Hi everyone, I've been using a 65W power compact over my 28 gallon lightly planted bowfront for a couple of weeks and turning it on and off manually.

Today i bought a digital timer that lets you program up to 20 on/off settings.

During the week, I leave for work from 8:00 to 5:30. I would like to program the lights to turn on at say 7am, then turn off at 11am, then turn on at 2pm and stay on until 11pm.
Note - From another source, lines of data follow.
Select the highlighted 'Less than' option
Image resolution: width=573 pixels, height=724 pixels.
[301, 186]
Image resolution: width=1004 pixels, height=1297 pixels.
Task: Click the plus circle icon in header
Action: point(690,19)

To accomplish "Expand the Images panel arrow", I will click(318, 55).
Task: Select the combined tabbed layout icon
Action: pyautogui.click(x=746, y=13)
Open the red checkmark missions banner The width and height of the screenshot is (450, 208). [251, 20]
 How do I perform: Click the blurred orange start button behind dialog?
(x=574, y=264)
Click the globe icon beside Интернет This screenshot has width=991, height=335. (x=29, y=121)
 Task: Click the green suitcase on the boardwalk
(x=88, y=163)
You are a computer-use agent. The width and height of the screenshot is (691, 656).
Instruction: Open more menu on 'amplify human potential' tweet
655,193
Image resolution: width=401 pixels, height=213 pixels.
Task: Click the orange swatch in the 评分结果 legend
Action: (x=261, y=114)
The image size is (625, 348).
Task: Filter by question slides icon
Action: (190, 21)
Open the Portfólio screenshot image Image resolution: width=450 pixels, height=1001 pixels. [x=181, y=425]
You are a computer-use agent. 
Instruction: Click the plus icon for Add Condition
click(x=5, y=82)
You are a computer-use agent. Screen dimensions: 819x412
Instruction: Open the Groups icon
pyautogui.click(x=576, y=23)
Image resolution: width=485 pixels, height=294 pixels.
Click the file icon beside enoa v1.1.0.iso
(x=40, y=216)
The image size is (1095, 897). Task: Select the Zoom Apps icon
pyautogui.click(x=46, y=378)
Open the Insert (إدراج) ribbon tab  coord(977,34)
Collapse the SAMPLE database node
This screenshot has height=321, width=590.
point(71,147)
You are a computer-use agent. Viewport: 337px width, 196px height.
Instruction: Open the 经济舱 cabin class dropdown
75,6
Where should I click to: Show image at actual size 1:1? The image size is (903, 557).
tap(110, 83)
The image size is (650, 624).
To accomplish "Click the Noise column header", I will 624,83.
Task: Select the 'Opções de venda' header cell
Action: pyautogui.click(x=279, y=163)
This would give a total of 13hours, and give the fish 8 hours of relatively pitch darkness.

Questions are:

a) is this ok for the fish
b) is this ok for the plants
c) will this reduce the life of the bulbs
d) will doing this reduce algae (I read people claiming that turning off lights during the day for a couple of hours stiffles algae growth, but not plant growth)


----------



## bluekrissyspikes (Apr 16, 2009)

i think with the amount of hours the light will be on it will cause algea problems. if you are not home during the daytime and you want the lights on in the evening when you are home i'd set them for then, but try not to go past eight hours. it's a lot easier to prevent algea than to get rid of it and you have fairly high light


----------



## redclove (Feb 26, 2008)

I've often wondered about this too, is it not stressful to the fish to have two light periods during the day? (on/off/on/off) It seems unnatural..


----------



## xr8dride (Feb 24, 2009)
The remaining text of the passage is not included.